Estudar as obras deste fantástico escritor é algo indescritível. Mas poucas pessoas conhecem o outro lado de Machado de Assis: o seu lado teológico ou, quem sabe, o seu lado observador do ser humano.

Em Dom Casmurro Machado revela o que entendia sobre o ser humano. Ele mostra o dualismo da vida humana. A forma antagônica de viver e de se relacionar. Esta é a grande tensão da vida humana: abrir mão de algo que é essencialmente seu para que o outro lado mais puro seja desenvolvido. O autor do livro revela um lado humano – o isolamento. O estado em que a pessoa gosta de ficar quando passa por dificuldades ou quando deseja esconder algo.

Quem conhece o livro sabe da imensa crise em julgar se houve ou não a traição de Capitu com Escobar. Um grande mistério. É neste mistério que se revela o ser humano apresentado por Machado de Assis. Bentinho dizia que Capitu tinha “olhos de ressaca”. Capitu tinha os olhos verdes e bonitos. Mas este adjetivo de “olhos de ressaca” se dá pela profundidade e pelo desejo no olhar de Capitu. Quem conhece a ressaca do mar sabe o que tento descrever. Na ressaca do mar as ondas são inesperadas, vêm com um impacto muito forte e não se preocupam com as consequências. Quando voltam para o mar, levam tudo consigo. Bentinho descreve o olhar de Capitu desta forma. Era um olhar arrebatador.

Os amigos Bentinho e Escobar se conheceram no seminário. Dona Glória, mãe de Bentinho, desejava muito que seu filho fosse sacerdote. Mas ele não tinha isto como vocação.

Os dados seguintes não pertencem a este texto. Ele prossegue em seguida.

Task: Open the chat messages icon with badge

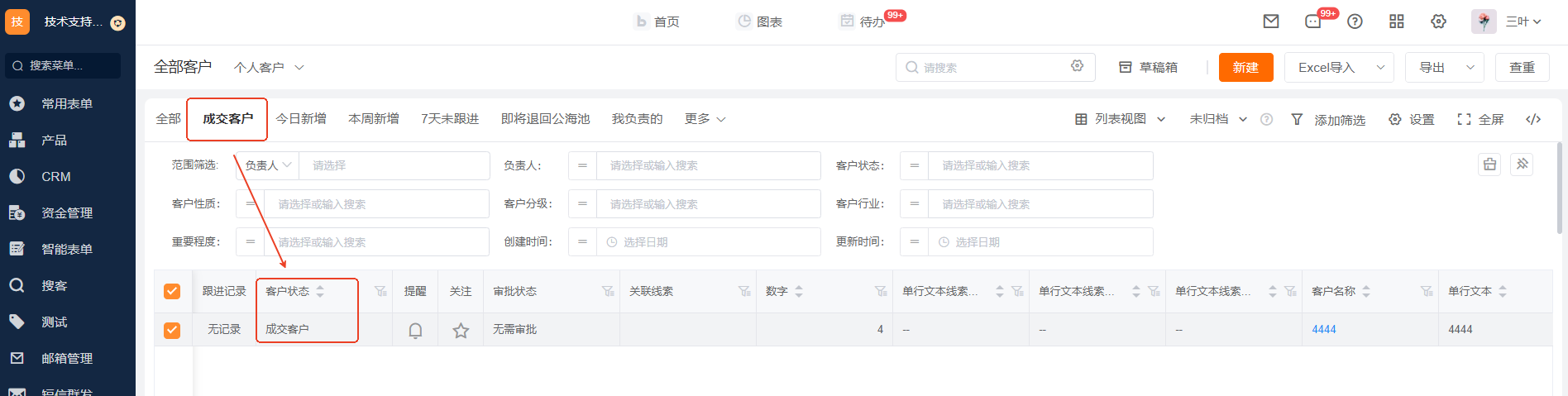Action: click(1313, 21)
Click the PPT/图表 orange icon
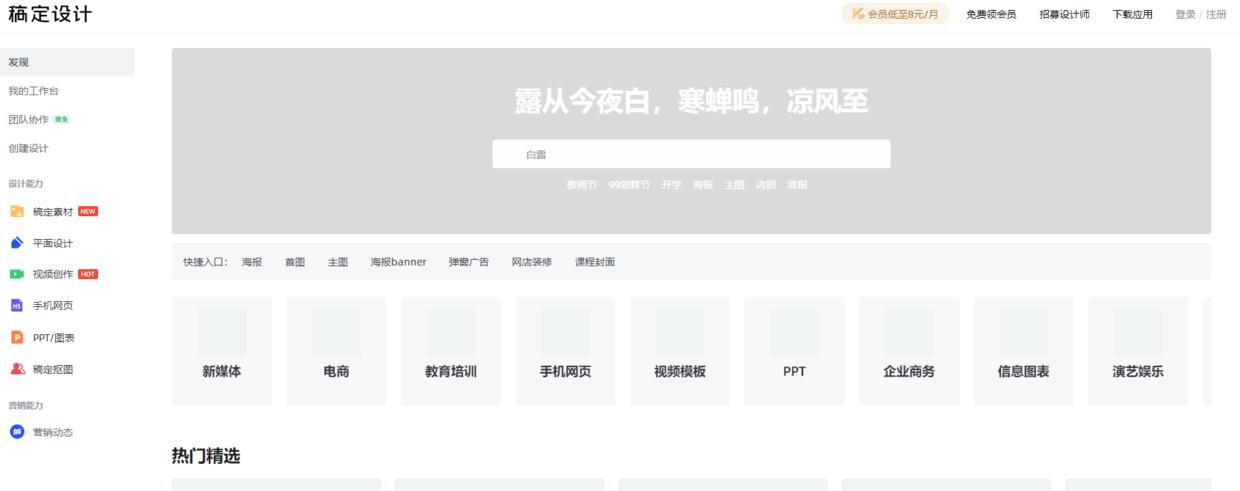Viewport: 1240px width, 491px height. pos(16,338)
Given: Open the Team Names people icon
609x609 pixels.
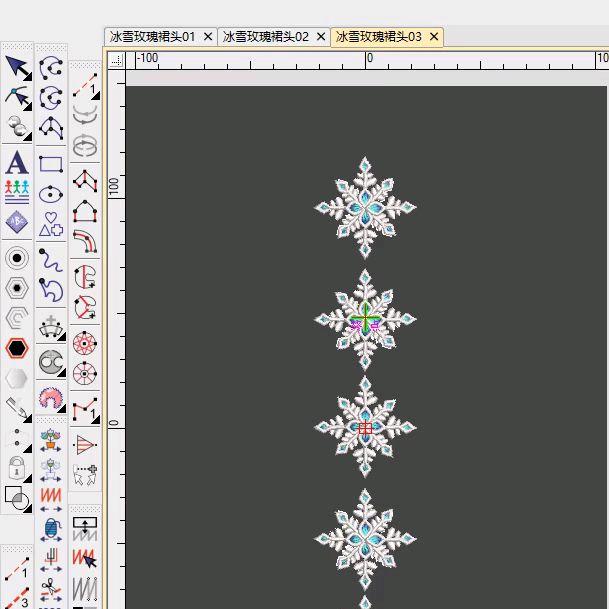Looking at the screenshot, I should tap(17, 189).
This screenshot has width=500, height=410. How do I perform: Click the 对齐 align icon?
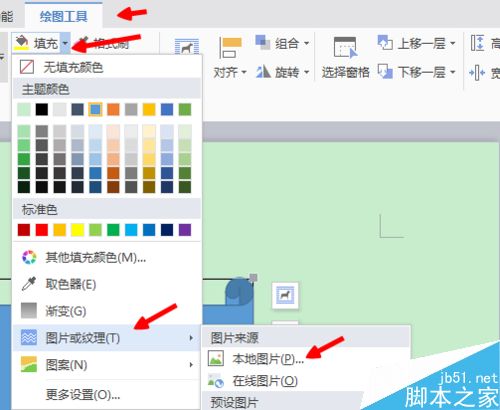(230, 48)
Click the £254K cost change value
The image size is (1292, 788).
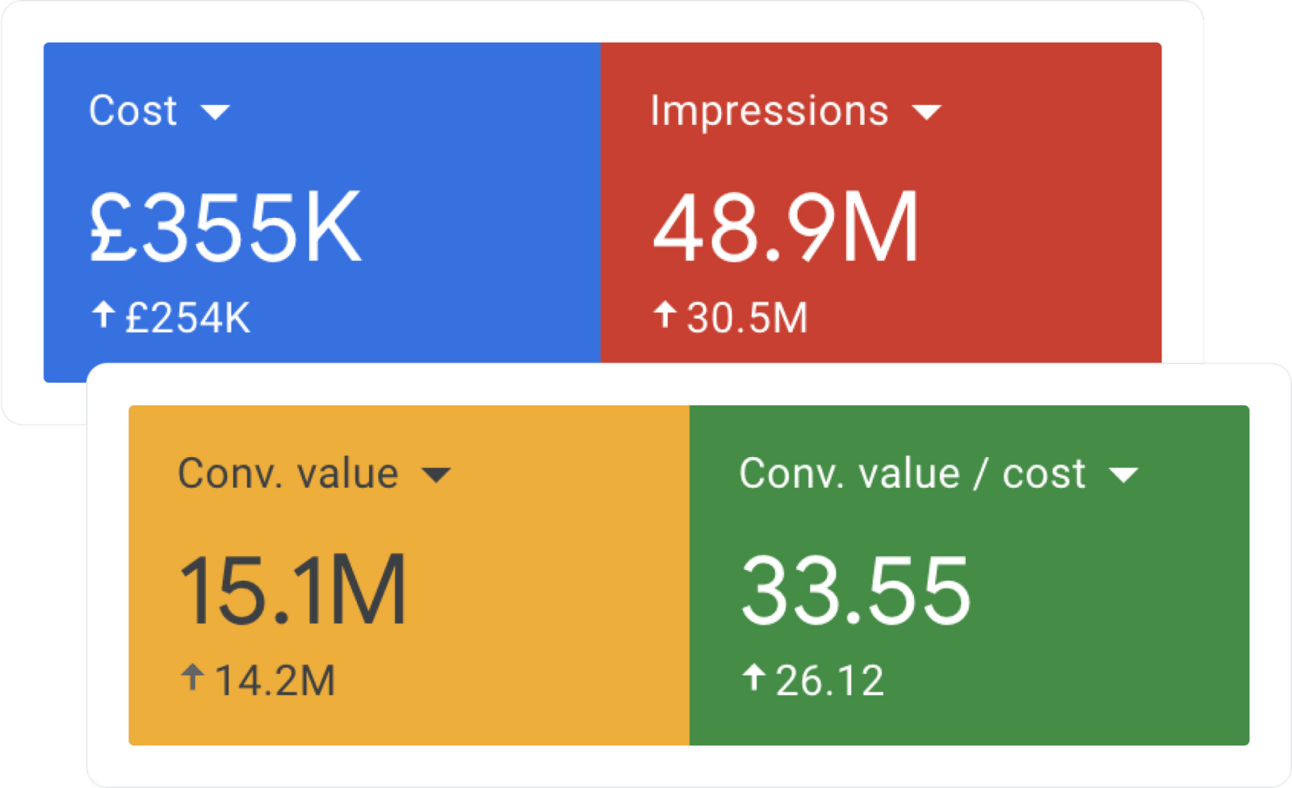click(x=187, y=319)
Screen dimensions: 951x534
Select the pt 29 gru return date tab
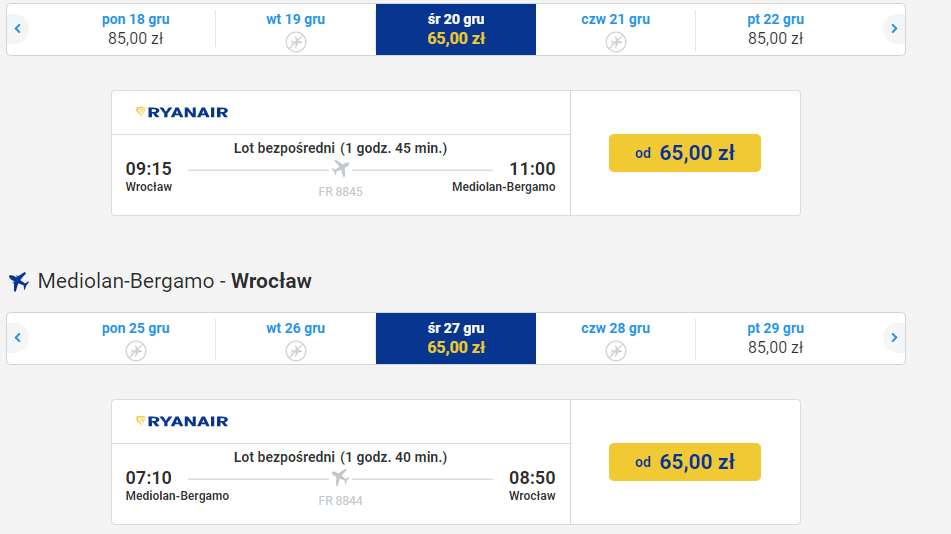pyautogui.click(x=775, y=338)
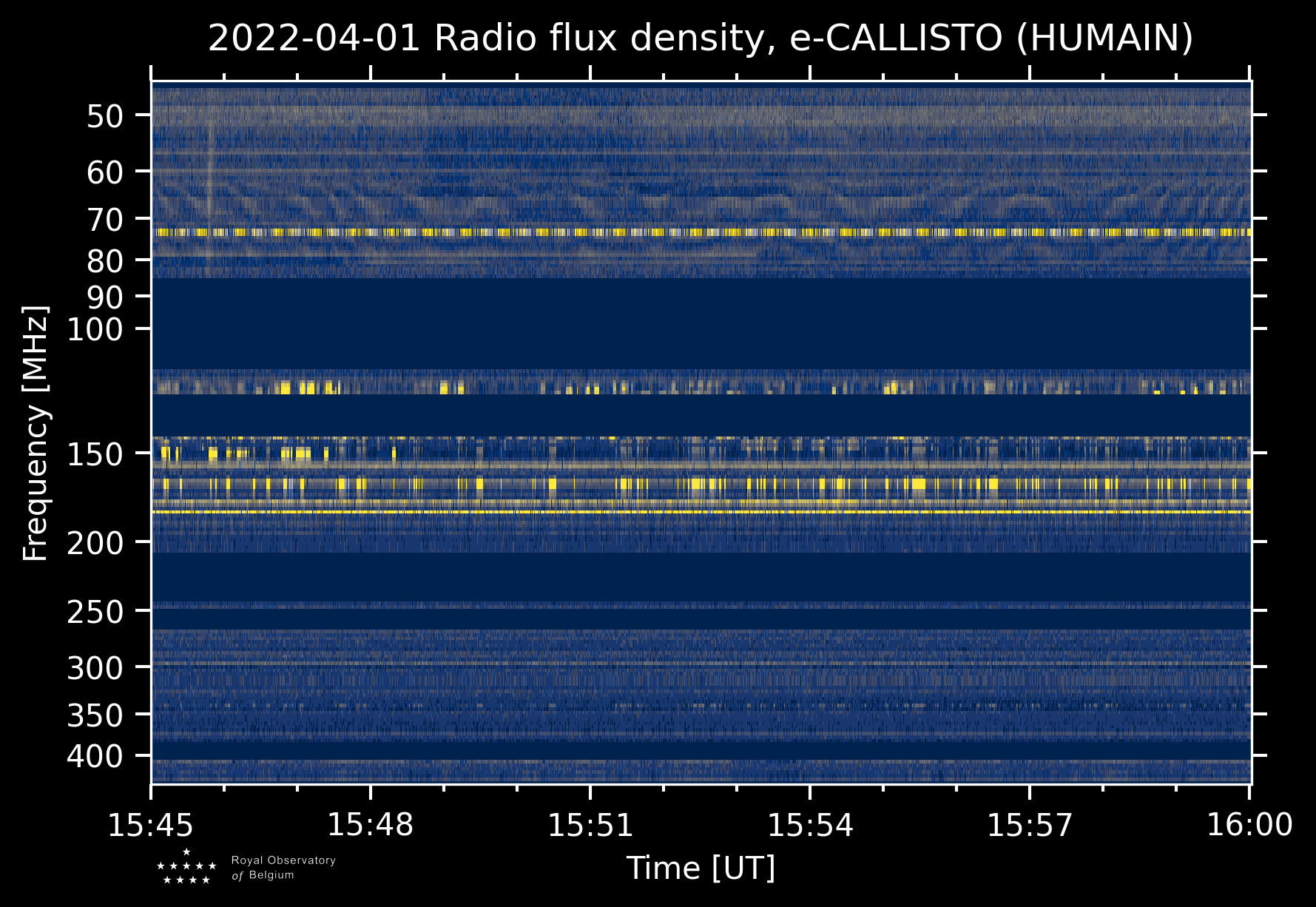Click the Royal Observatory of Belgium star logo
The width and height of the screenshot is (1316, 907).
(x=186, y=867)
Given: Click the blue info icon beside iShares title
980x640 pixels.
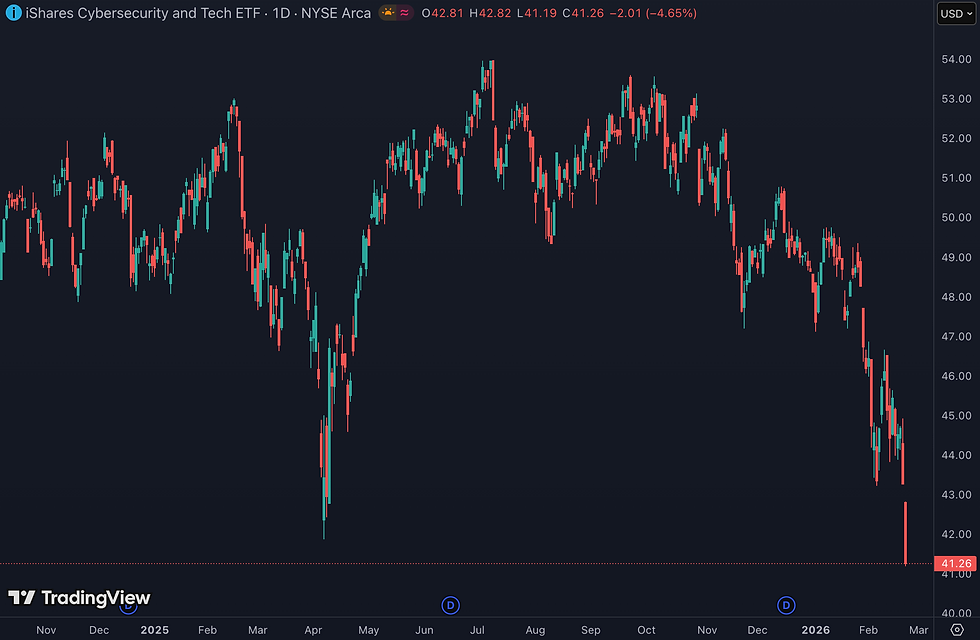Looking at the screenshot, I should [x=13, y=12].
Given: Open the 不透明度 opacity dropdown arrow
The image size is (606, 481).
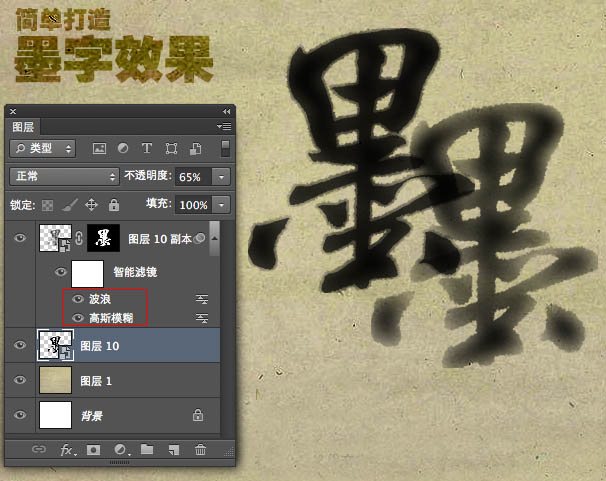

Os dois abandonam o seminário e continuam com a bela amizade: Bentinho, um advogado promissor; Escobar, um comerciante bem-sucedido. Bentinho casa-se com Capitu, um amor de infância, algo muito esperado por ele. Escobar casa-se com Sancha, grande amiga de Capitu. Os casais ficam muito próximos; era uma amizade muito intensa, a ponto de quase diariamente estarem na casa um do outro. Bentinho percebe que Capitu estava muito próxima de Escobar. Os dois gostavam de ficar sozinhos. Surgem, então, as dúvidas – será que está acontecendo alguma coisa entre os dois?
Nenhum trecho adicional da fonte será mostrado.